I have not personally tested the V700 (I have an adequate flatbed), but many others who know their stuff have (look at the www.largeformatphotography.info
forums and similar places for people trying to push flatbeds to their limits). I've heard nobody but Vincent at photo-i claim this performance for the Epson. I've also seen nobody able to reproduce it. Any scan I've heard about of resolution test targets shows the Epsons at about 2400 dpi (what Kirk said). These same tests show scanners like the Nikon at 3900-4000 dpi. And scans of negatives show these differences.

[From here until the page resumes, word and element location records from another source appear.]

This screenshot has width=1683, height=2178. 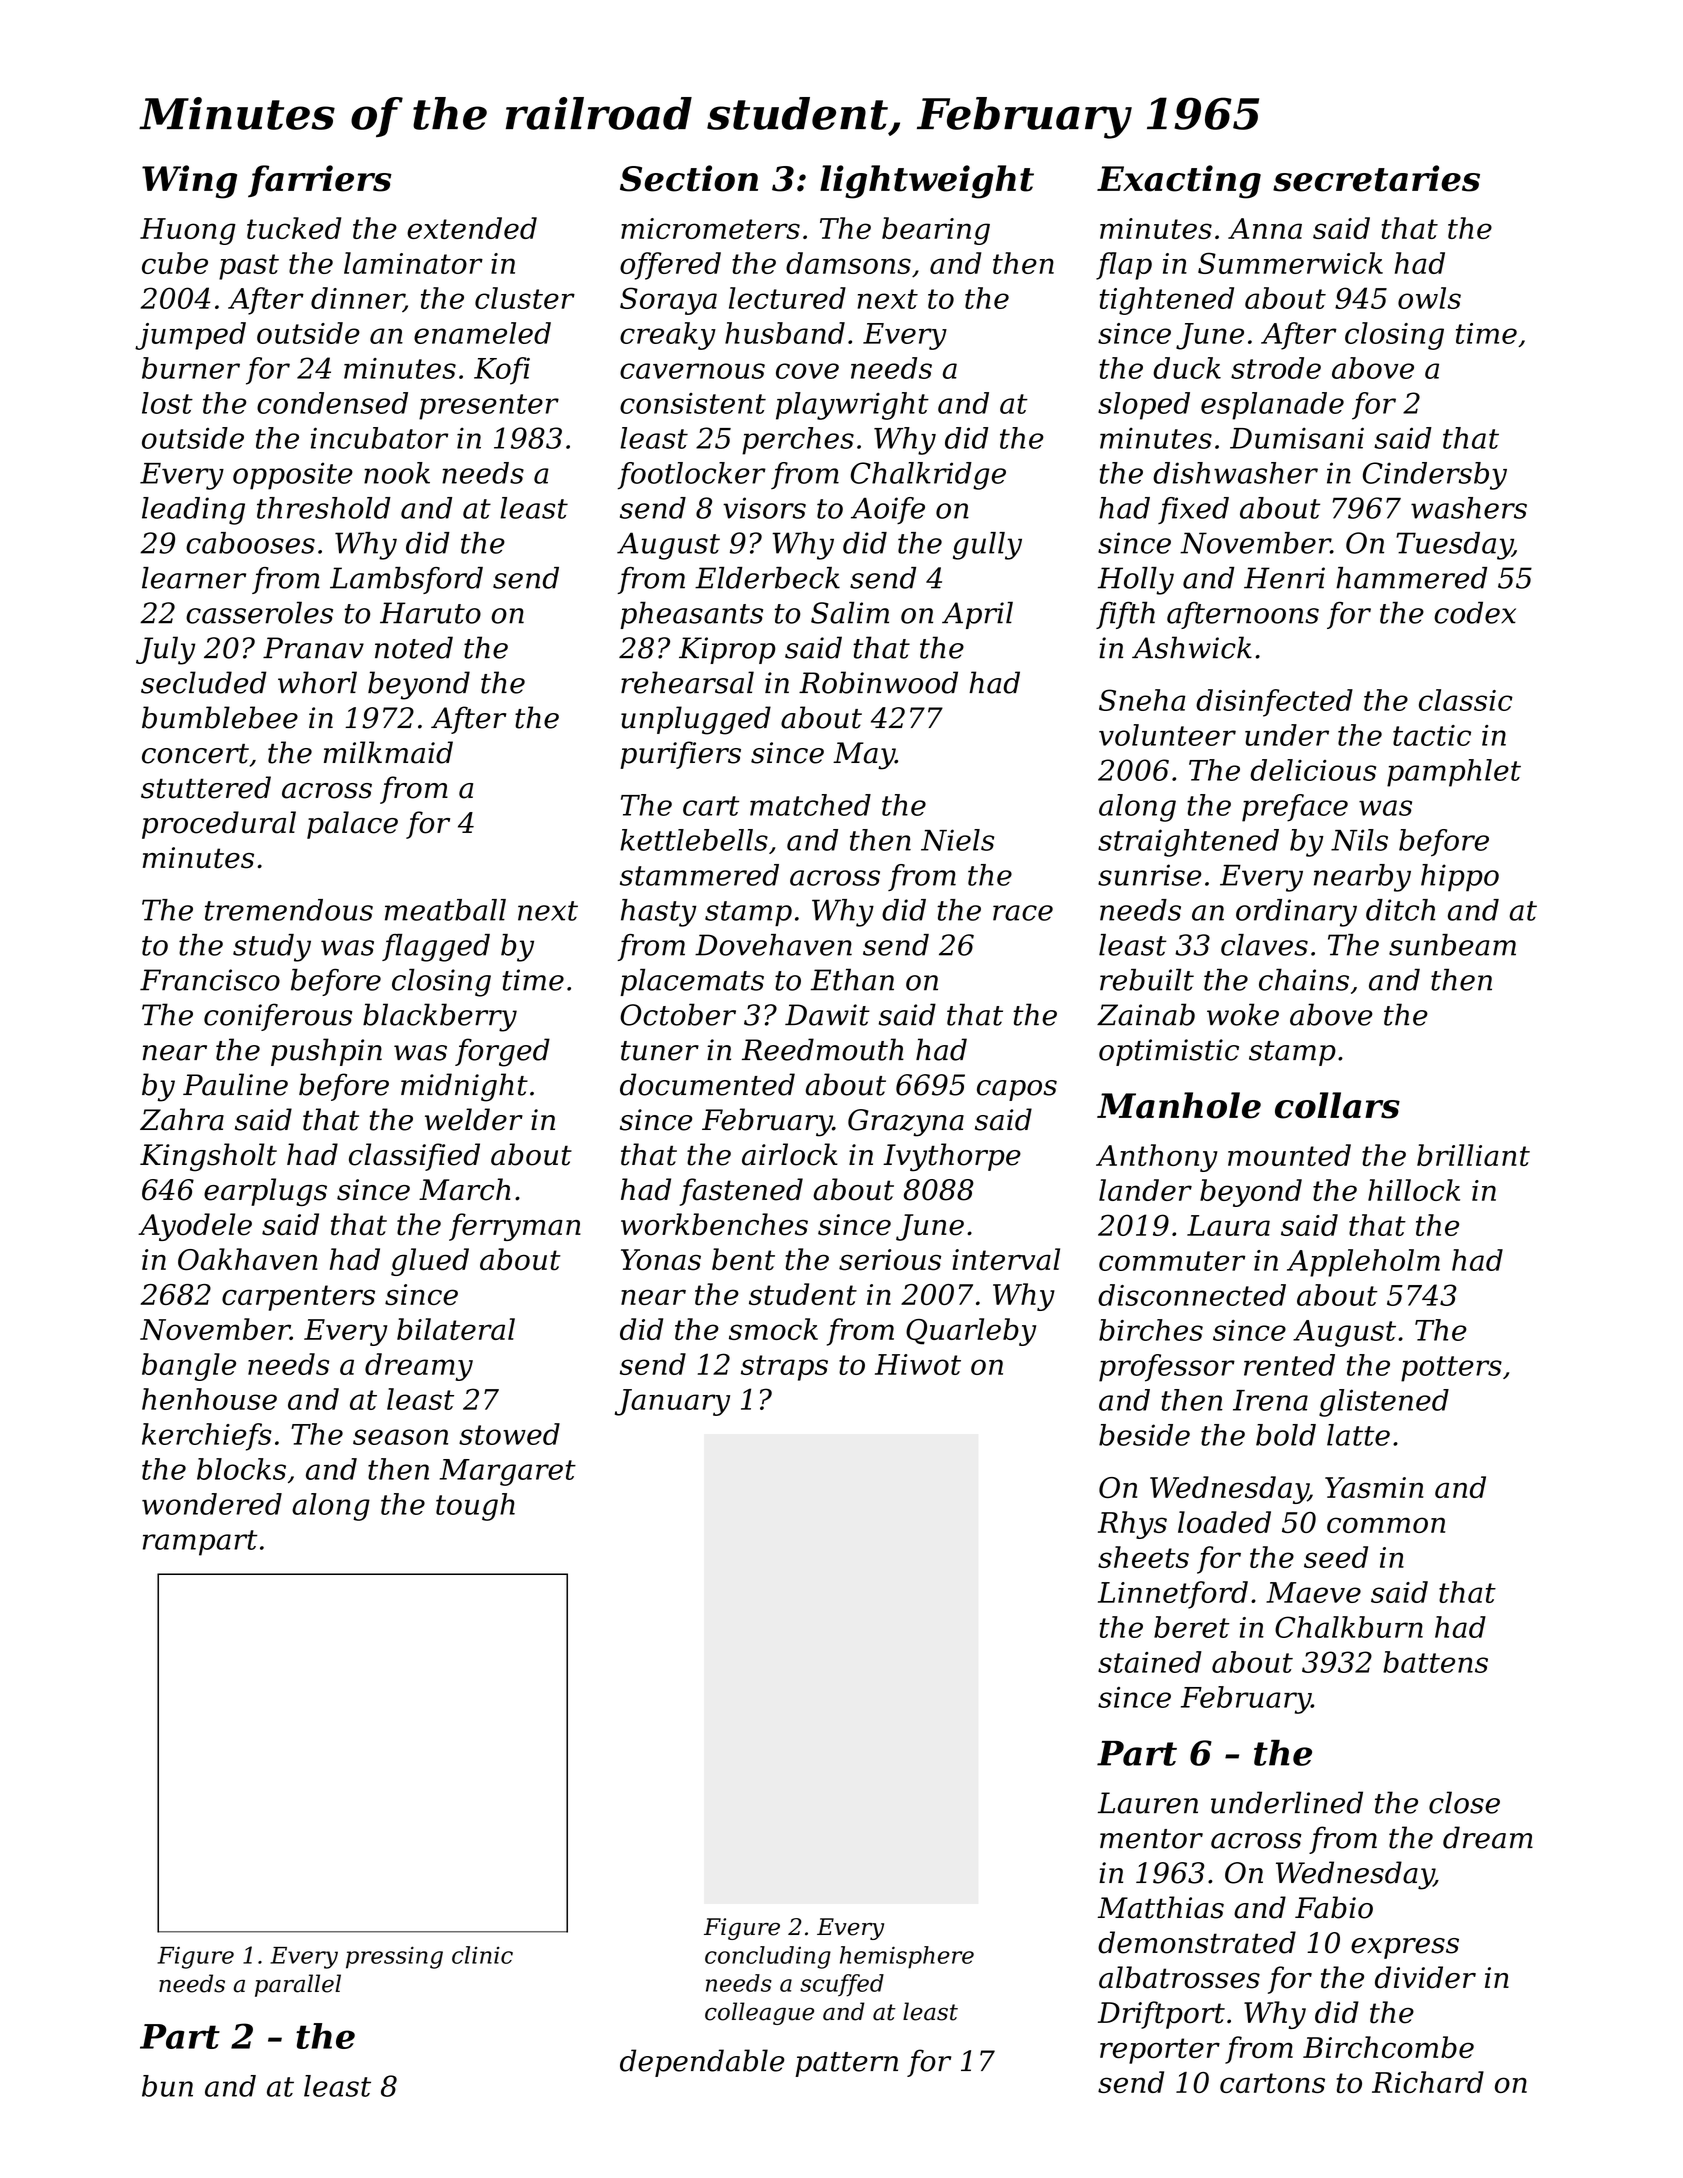 I want to click on Richard, so click(x=1428, y=2082).
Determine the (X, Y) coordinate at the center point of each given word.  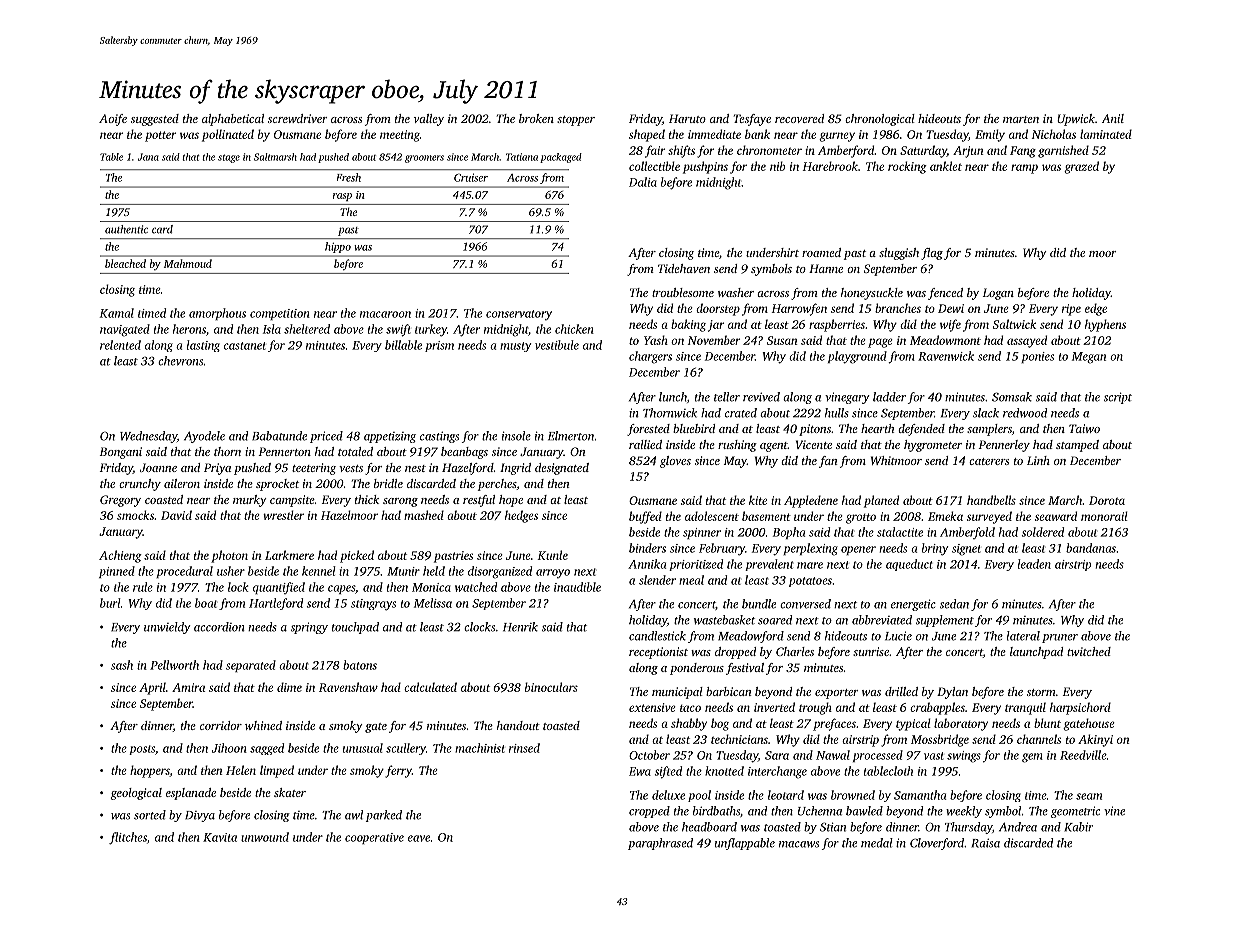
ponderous (697, 669)
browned (853, 795)
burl (110, 603)
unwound (265, 837)
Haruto (687, 118)
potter (160, 136)
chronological (880, 120)
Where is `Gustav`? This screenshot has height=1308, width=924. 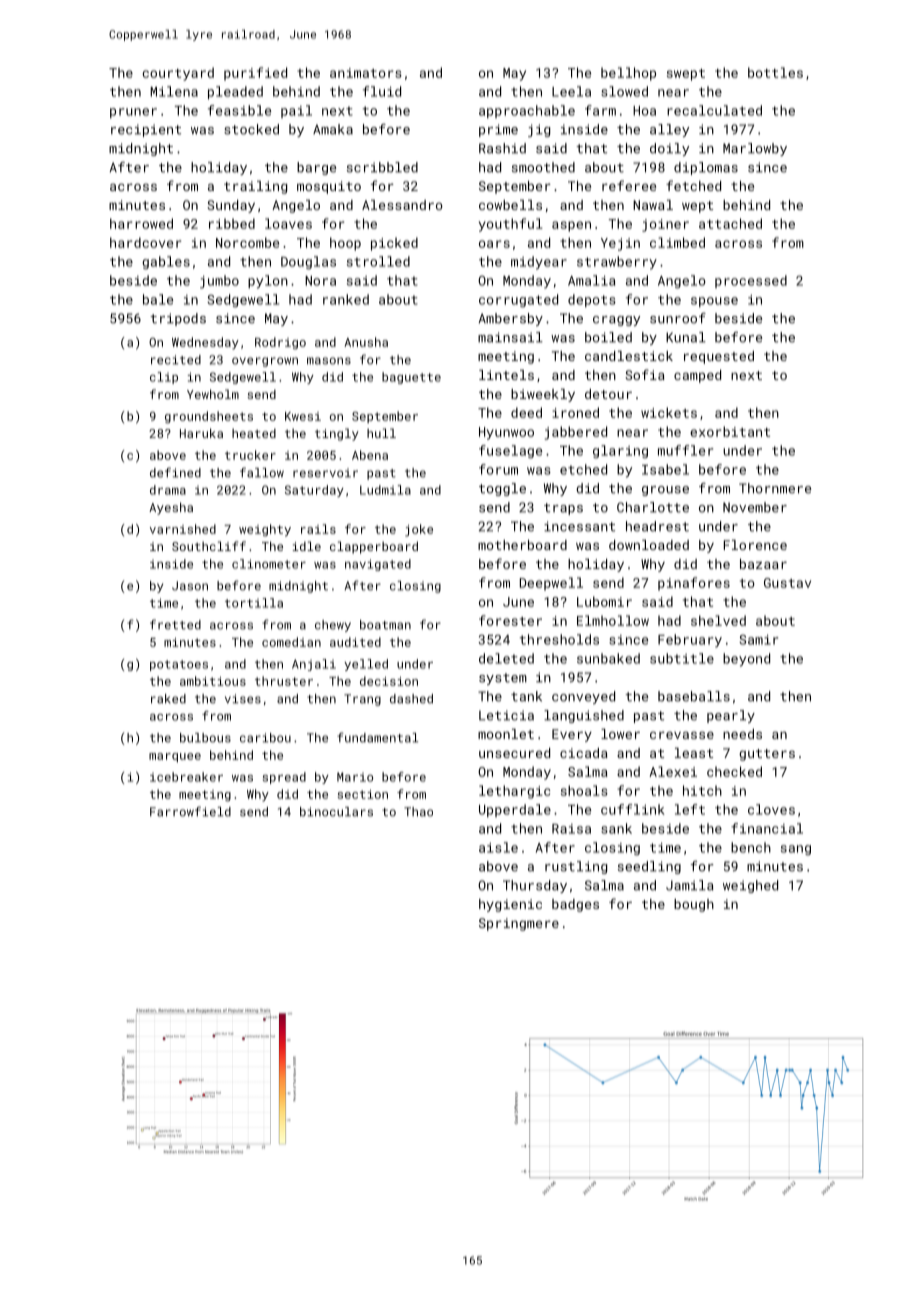 Gustav is located at coordinates (787, 583).
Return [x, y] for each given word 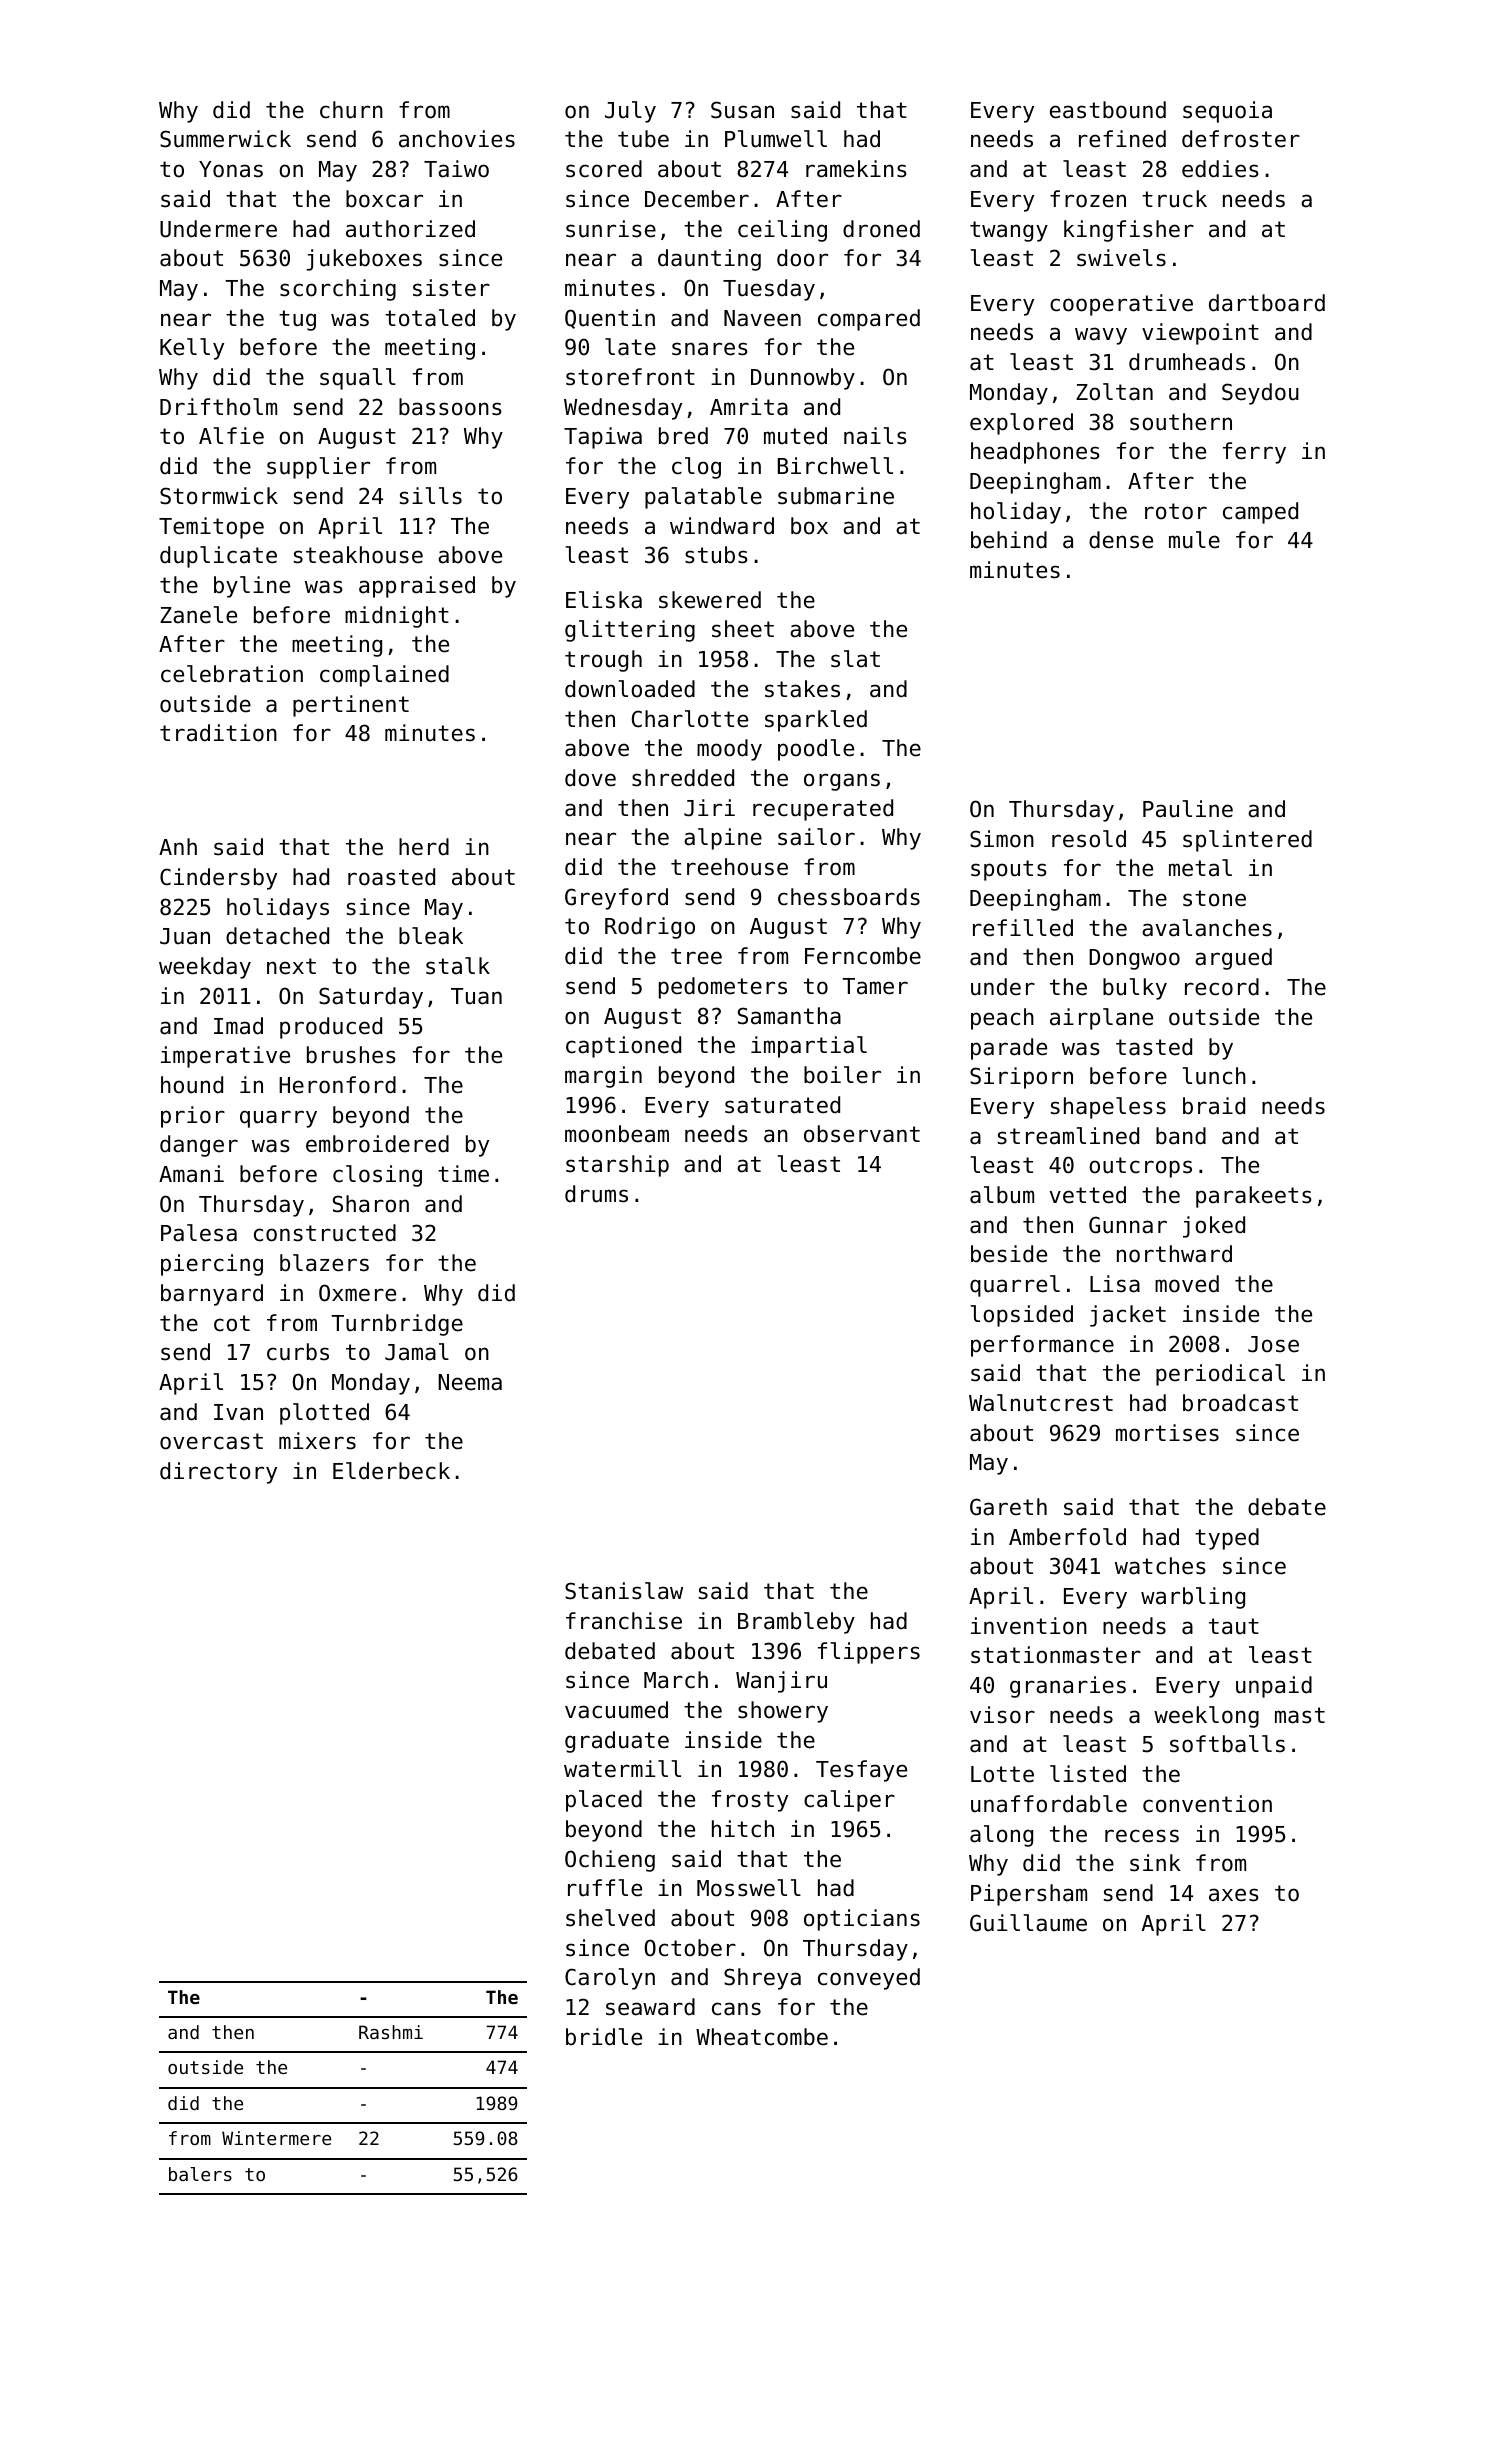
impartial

You also have to see the raw scans---off the flatbed, they are quite fuzzy, and must have significant sharpening to be usable even for small prints. The film scans need little (or even no) sharpening to provide a good print. This sharpening has effects beyond bringing back details, and I don't much like the look of it. I think the Nikon gives 4000 dpi of high quality pixels, while the flatbed gives 2400 dpi of visibly lower quality pixels.
I don't doubt Vincent's results or competence, but I don't think his goal was not comparison of these scanners. His test negative (distant construction cranes, if I recall correctly) meets no standard, and it is possible that it limits the ability of the test to discern the real differences between these scanners (maybe 2400 dpi is all the negative has to give).
I'm also not trying to beat up on the Epson scanners. I think they're pretty good, and might even be acceptable for your 6x6 scanning (many consider them quite good for up to 4x enlargement). Find somewhere to try it for yourself, and make prints---don't just look at screen images.
I'd wager that if you stick to 35mm film, you'll have a dedicated film scanner sooner or later.